ホイール/スプロケット 7速 8速 9速 10速 11速 11速(MTB) 12速(MTB) 12速(ロード)
7速ホイール x x x x x x
8速ホイール
(4.5mmスペーサー)

(1.00mmスペーサー)
x x x
9速ホイール
(4.5mmスペーサー)

(1.00mmスペーサー)
x x x
10速汎用ホイール
(4.5mmスペーサー)

(1.00mmスペーサー)
x x x
10速専用ホイール x x x x x x
11速ホイール
(4.5mm+1.85mmスペーサー)

(1.85mmスペーサー)

(1.85mmスペーサー)

(1.85mmスペーサー + 1.00mmスペーサー)
x x
12速専用ホイール(MTB) x x x x x x x
12速専用ホイール(ロード) x x x x x x x
11/12速ホイール(WH-R8170) x x x x x x

段数ホイールによってフリーボディのサイズや形状が異なるため、スプロケットを装着する際のスペーサーにも違いがあることがわかります。

ホイールとスプロケットとスペーサー

11速ホイールは全てに対応しますが、11速スプロケット以外はスペーサーが必要です。一方で、8〜10速ホイールは7速・10速以外はスペーサーが不要です。10速専用ホイールは10速しか使えませんので、当然スペーサーは不要です。

完成車ホイールのどう見分ければいい?

完成車のホイールは、メーカー側が「XX速対応ハブ」などと書いてくれれば対応段数がわかりますが、書いていない場合は、「現在のスプロケットとスペーサーの有無」を確認すれば、対応するスプロケットの段数がわかります。

7速完成車の場合

7速完成車の場合は、11速までのスプロケットの中で一番小さいスプロケットを装備しているので、その他の段数に対応することはほぼありません。

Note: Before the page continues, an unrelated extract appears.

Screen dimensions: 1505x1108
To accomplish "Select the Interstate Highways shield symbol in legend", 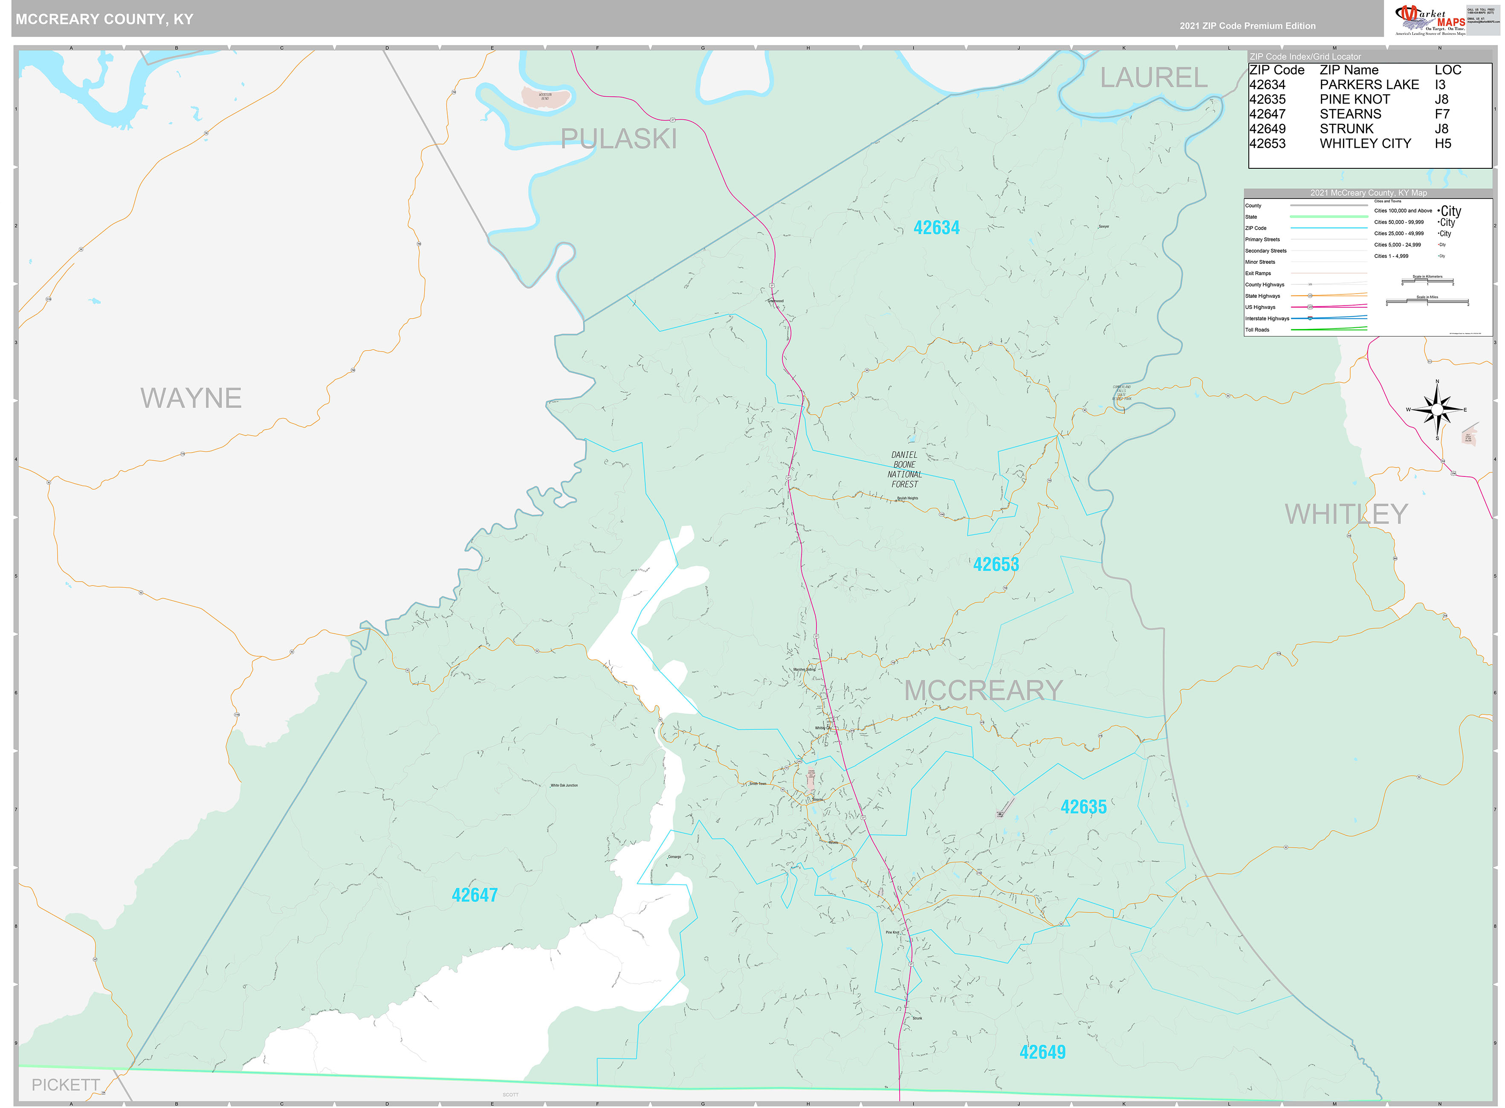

例外としては、8〜10速向けのホイールを流用している場合は、4.5mmスペーサーが入っているはずなので、スペーサーがあれば8・9・10速に対応します。

8・9速完成車の場合

入門向けのCLARIS、SORAグレードの完成車のリアホイールに1.85mmスペーサー付きでスプロケットが装着されていれば、そのホイールは11速までの全ての段数に対応します。

スペーサーがなければ8・9・10速に対応します。

10速完成車の場合

ミドルグレードのTIAGRAグレードの完成車でホイールにスプロケットがスペーサーがなしで装着されていた場合は、10専用ホイールなので、8・9速では使えず、10速でしか使えません。

一方で、1.00mmスペーサーのみが入っていた場合は、8・9・10速が、1.0mm+1.85mmスペーサーが入っていた場合は、11速までの全てのスプロケットが使えます。

MTBの10速完成車については、フリーハブが8・9・10速向けであればMTB向けの11速スプロケットが使用可能です。

11速完成車の場合

11速完成車の場合は、11速は全てのスプロケットの中で一番幅が大きいので、スペーサーを使えば全てのスプロケットが使えるホイールになります。ただし、先述した通り、MTB向けの11速ホイールは仕様が異なるため、ホイールに使われているハブの仕様を確認する必要があります。

現行の11速は105グレード以上なので、そこの完成車から10速以下の下位グレードに落とすことはほぼないかと思いますが、中古などで完成車外しのホイールを購入する場合は注意が必要です。